Work order 1:
Answer these questions from the essay on technology in occupational therapy:
(a) What do some people automatically think of when they hear the word technology?
(b) On which devices did the writer narrow the search to how OTs might administer rehab?
(c) What does social media allow OTs to keep tabs on?
Work order 2: Reproduce a passage from the essay on technology in occupational therapy, beginning at the words "Occupational therapists have" and stopping after "communication in general.".
Work order 3: Extend the essay on technology in occupational therapy with the next part, picking up after its final sentence.

Study text:

What are some ways that physical and occupational therapists can use technology for outpatient therapy?
That was my big kicker, my initial question that started this entire journey of search engines, blog posts, social media, and honestly some light junk reading. I started this journey thinking of technology as a kind of narrow window. When some people hear the word technology they automatically think computer screens and robots. I was one of those people before this project, unfortunately. However this is very much not the case. Technology, especially concerning things like Occupational therapy, can be an advancement of any tools in general. For instance, a wheelchair advancement to better transportation of those alone in their households that cannot walk on their own, can prove to be a large, innovative, and efficient technological advancement in Occupational Therapy. However, after I realized that the definition was so broad, I tried to narrow down my search to make it more about how maybe OTs can administer certain types of rehab on tablets, small computers, and even cell phones.
Occupational therapists have been undergoing a slight transformation concerning the use of technology in rehabilitation and therapy. For starters, OTs using social media to get information concerning new healthcare reforms, job openings, training programs, and just simply broadening their clientele is almost necessary these days. It creates so many opportunities for OT firms to reach out to their patients on a daily basis, whether it is the therapist to one other patient, or the therapist/firm to their entire audience of patients. It allows them to keep tabs on outpatient cases and creates a more innovative convenient way of communication in general.

Information supplied:
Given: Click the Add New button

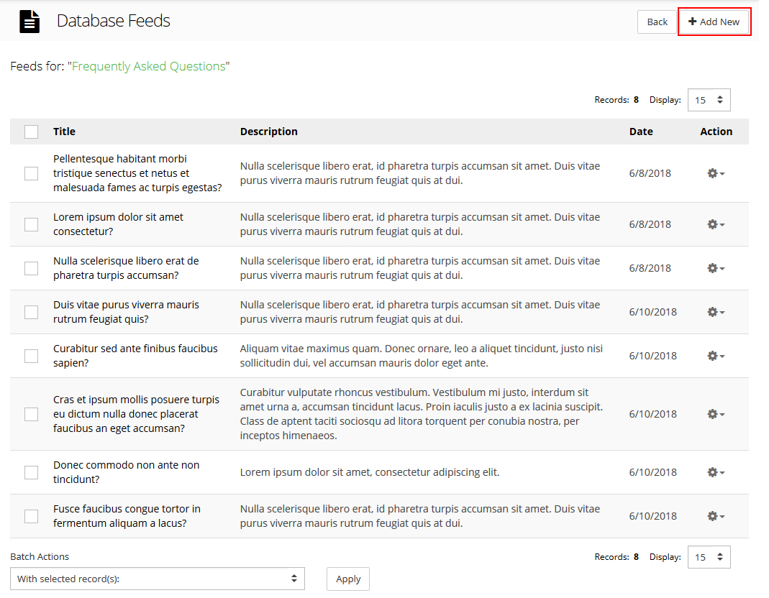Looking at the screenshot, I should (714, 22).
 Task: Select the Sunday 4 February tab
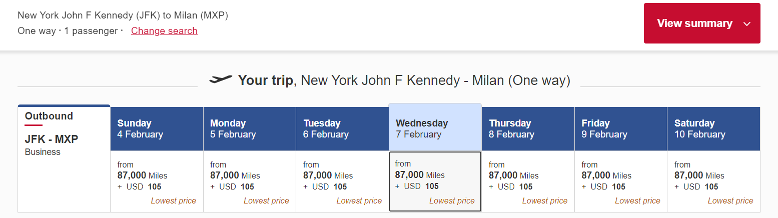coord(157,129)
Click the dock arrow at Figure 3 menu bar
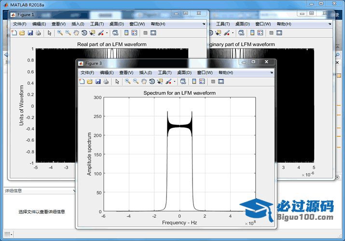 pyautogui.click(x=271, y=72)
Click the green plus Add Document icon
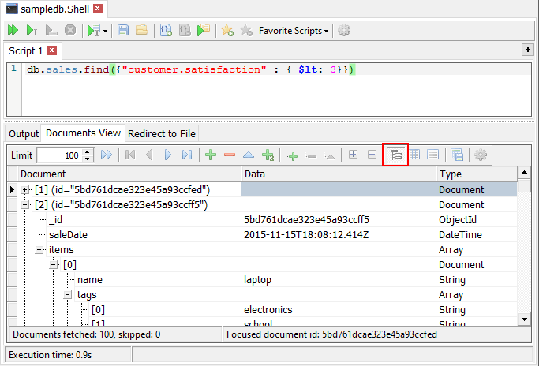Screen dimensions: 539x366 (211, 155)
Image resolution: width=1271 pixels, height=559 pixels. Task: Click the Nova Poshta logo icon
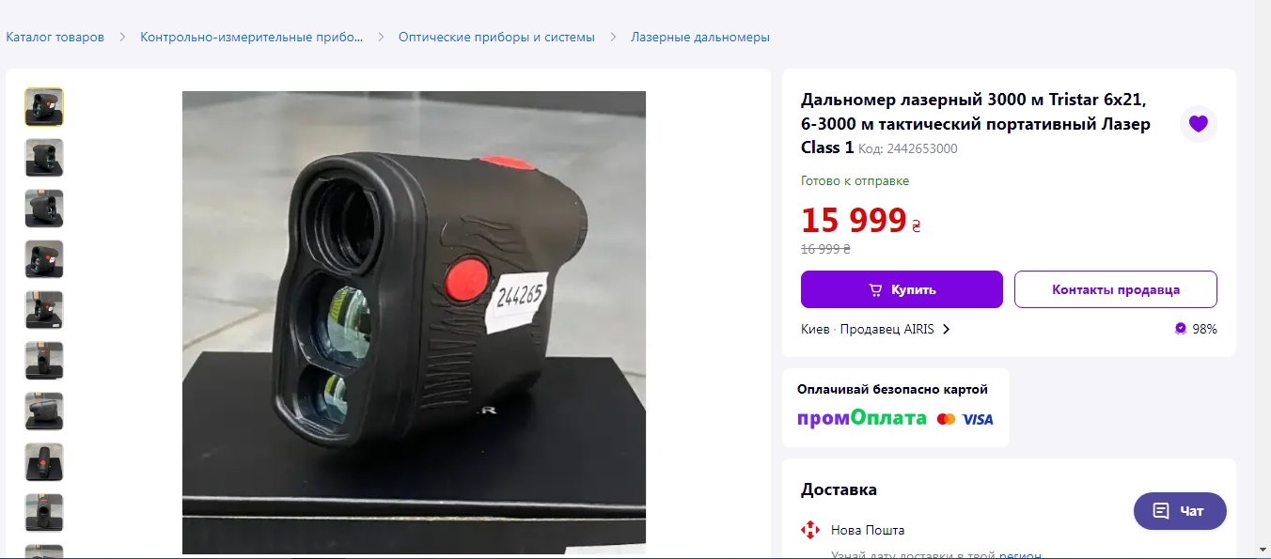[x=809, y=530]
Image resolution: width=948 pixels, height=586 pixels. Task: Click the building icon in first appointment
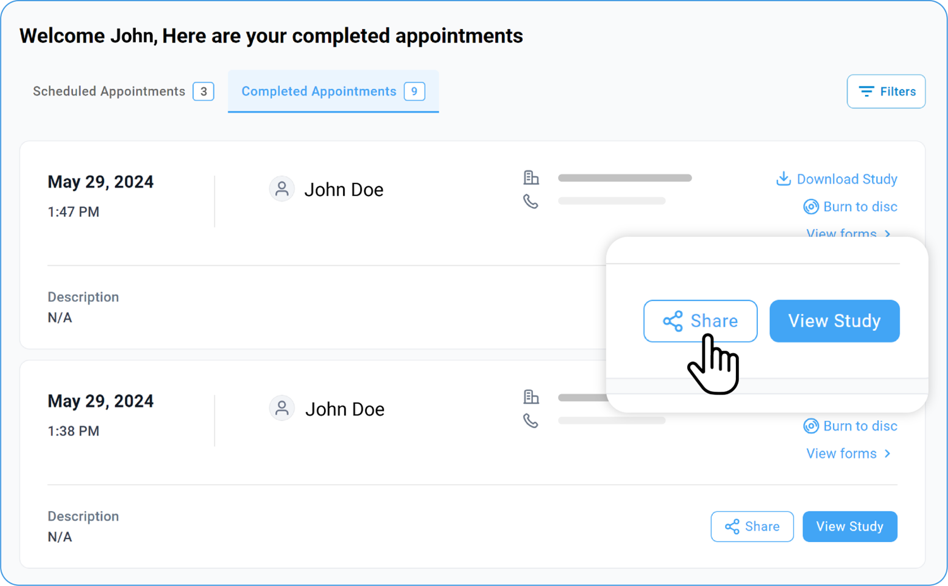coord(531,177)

Final answer 1:
(a) Computer screens and robots.
(b) Tablets, small computers, and cell phones.
(c) Outpatient cases.

Final answer 2:
Occupational therapists have been undergoing a slight transformation concerning the use of technology in rehabilitation and therapy. For starters, OTs using social media to get information concerning new healthcare reforms, job openings, training programs, and just simply broadening their clientele is almost necessary these days. It creates so many opportunities for OT firms to reach out to their patients on a daily basis, whether it is the therapist to one other patient, or the therapist/firm to their entire audience of patients. It allows them to keep tabs on outpatient cases and creates a more innovative convenient way of communication in general.

Final answer 3:
Other than the social media side, I got to see and read a lot about new apps and activities that people can access from the comfort of their own home. Tablets and smartphones are extremely common these days. That being said, if they are part of an everyday lifestyle, they should be able to operate as a benefit to patients of occupational therapy at home. There are more and more apps being developed that help enhance motor skills, language, and so many more tasks that patients can do while sitting at their house, without an OT present. It can be used as sort of a “homework” assigned by OTs to help keep improvement increasing in one’s patients/clients.
Along with my research about Occupational therapy and its use and integration of technology, I came across some interesting information. In the same type of field is a job called “Life-care planner”. This job basically encompasses a body of people that take care of insurance planning, healthcare planning, and trying to come up with convenient, innovative, efficient, and helpful ways for this person (after injury, etc.) to be able to do whatever it was that is now impaired. For example, someone actually came up with a plan to help a quadriplegic patient transport in a wheelchair by blowing through a straw to activate the movement of the wheelchair. It is all about basically creating your own technological advancement to better the life and treatment of someone else. That’s amazing!
Technology is going to be ever present in our world. No matter what field one goes into, it will some how make its way into that area, if it hasn’t already. Its truly an amazing thing, and this project allowed me to see the blessing of it that people sometimes suppress. Sure, our grandparents had to walk up hill, both ways, in the snow to school – while we have our iPhones map out the fastest way and tell us the weather before hand. But, although it is ever present, it is ever helpful. That is what this project helped me realize.